■ BRIEF A: Please condense the paragraph beginning "I graduated with a Bachelor's" from the arts directory entry below into a short bulleted list that keeps its main facts.
■ BRIEF B: Write the next few sentences of the Mike Kaufman artist statement, picking up after its final line.

South Carolina Arts Commission

Arts Directory

Mike Kaufman

ORGANIZATION - SCAD ID - #441



Contact

mkaufman27@msn.com
609 923 0948
www.mikekaufmanmusic.com
Charleston County, SC


Discipline

  • Music


Geographical Availability

  • Low Country
  • Upstate
  • Midlands
  • PeeDee

About


Artist Bio

Music has always been in my life. My mother was a concert pianist and my father was a self-taught jazz pianist. My younger brother Steve is world-renowned as a guitarist and teacher; my youngest brother Will is one of the world’s foremost authorities on the life and work of Woody Guthrie. There was always music in our house.

I graduated with a Bachelor’s in Music Education from Montclair State University in New Jersey. I have over 40 years’ experience teaching music to students of all ages, styles and levels of expertise. I am a certified music teacher in both South Carolina and New Jersey, with a Master’s in Education Leadership from Thomas Edison State University (also in NJ).

In addition to teaching, I’ve performed in coffee houses, concerts, churches, bars, festivals, living rooms and back porches throughout the East Coast. I’ve recorded four CDs for release and sale – they’re available on iTunes, Amazon and Bandcamp.com.

Artist Statement

Music is about connection. If we are not connecting to something beyond our own thoughts then at best our work is an intellectual and physical workout.

■ DATA PROVIDED:
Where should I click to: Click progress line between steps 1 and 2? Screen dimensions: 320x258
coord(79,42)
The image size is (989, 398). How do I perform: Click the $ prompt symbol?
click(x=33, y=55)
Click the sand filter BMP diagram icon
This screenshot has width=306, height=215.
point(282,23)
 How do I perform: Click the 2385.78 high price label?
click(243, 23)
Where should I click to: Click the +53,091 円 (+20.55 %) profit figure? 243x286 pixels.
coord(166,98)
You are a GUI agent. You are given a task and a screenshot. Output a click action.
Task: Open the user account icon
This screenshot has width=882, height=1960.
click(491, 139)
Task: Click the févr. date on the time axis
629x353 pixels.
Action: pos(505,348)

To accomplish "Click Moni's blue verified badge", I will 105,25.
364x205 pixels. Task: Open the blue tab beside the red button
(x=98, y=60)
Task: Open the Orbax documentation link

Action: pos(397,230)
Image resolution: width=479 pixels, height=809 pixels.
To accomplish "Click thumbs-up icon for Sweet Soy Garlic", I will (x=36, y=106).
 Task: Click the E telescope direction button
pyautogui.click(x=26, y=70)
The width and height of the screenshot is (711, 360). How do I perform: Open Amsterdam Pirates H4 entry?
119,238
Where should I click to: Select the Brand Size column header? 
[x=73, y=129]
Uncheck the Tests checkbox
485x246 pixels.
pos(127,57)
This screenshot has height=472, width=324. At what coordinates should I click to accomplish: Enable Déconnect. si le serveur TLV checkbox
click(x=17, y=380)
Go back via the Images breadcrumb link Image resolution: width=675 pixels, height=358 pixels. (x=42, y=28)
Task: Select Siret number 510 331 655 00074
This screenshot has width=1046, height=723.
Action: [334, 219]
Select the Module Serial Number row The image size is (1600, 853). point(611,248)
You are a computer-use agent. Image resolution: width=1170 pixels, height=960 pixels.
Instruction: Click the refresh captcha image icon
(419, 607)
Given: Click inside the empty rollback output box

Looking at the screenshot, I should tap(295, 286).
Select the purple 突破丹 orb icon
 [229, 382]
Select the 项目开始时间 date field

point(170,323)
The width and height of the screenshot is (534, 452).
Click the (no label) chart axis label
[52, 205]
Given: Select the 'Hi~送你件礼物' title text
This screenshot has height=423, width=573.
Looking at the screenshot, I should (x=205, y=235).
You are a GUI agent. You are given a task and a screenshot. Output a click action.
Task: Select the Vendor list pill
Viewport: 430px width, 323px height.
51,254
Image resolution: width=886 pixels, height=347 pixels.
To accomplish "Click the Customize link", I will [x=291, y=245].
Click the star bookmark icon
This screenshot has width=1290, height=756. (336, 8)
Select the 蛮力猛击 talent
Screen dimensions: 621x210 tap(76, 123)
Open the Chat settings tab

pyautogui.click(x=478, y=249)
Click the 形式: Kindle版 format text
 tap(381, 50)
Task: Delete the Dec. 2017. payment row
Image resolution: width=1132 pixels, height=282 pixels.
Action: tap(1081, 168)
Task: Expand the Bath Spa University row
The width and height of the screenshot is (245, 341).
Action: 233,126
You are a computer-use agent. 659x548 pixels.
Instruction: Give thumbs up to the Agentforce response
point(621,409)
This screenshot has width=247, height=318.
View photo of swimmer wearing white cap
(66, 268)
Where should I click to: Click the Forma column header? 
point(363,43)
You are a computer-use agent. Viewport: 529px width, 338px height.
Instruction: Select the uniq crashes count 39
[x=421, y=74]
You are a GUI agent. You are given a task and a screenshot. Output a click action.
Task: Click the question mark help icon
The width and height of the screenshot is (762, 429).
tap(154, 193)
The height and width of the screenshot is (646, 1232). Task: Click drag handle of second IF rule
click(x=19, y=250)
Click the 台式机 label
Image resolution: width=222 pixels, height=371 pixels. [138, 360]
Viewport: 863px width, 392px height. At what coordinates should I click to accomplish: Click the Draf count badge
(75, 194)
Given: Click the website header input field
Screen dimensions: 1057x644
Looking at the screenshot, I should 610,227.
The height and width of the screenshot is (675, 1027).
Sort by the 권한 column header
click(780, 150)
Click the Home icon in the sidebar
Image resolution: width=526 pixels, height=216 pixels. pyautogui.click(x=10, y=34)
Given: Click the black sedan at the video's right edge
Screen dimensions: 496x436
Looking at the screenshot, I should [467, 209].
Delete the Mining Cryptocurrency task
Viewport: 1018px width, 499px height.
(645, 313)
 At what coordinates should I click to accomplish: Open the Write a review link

■ ANSWER A:
- Bachelor's in Music Education from Montclair State University in New Jersey
- Over 40 years of teaching music to students of all ages, styles and levels of expertise
- Certified music teacher in South Carolina and New Jersey
- Master's in Education Leadership from Thomas Edison State University, also in New Jersey

■ ANSWER B:
Music, especially instrumental music, needs to be emotionally evocative. Lyrics can assist in focusing the attention of a listener, but even then music sets the emotional tone of a song. Even when a song is about a person or event, an emotional connection must be made between the performance and the listener, or else there’s no reason to sustain attention.

I retired from teaching school music in June of 2020 after a long and gratifying career. My wife Suzanne was in end-stage cancer, the pandemic was raging and I needed to devote my time to her caregiving. A big part of my own coping was in daily practice. More specifically, music as prayer/meditation. As a fingerstyle acoustic guitarist, there was something spiritually mystical in feeling the vibrations against my chest as notes I will never play again went out into the universe in the spare room.

When I teach theory I often talk about the relationship between our harmonies (musical, not sociological) and the notes in the harmonic series. When a note is played there are hundreds of other notes called partials or overtones contained in the main vibration of the fundamental note. The first five overtones are all members of the major triad built on that fundamental pitch. It’s almost as if our harmonies are designed by nature or physics. That’s not to say non-western harmonic systems are inferior, just that we are messing with something way bigger than ourselves when we play music. We are connecting to something beyond ourselves if we’re paying attention.

Suzanne passed away in July of 2021. My music then became therapy, a means of dealing with all of the emotions swirling around as I tried to navigate my new life. I worked in earnest writing songs, culling the best into a CD called “Old Guy New Songs.” In the fall of 2022 I mounted a small series of concerts called the Cancer Revenge Tour that raised over $10,000 for ovarian cancer research, exorcised a lot of my anger and made connections with others who’d suffered loss. Music is about connection.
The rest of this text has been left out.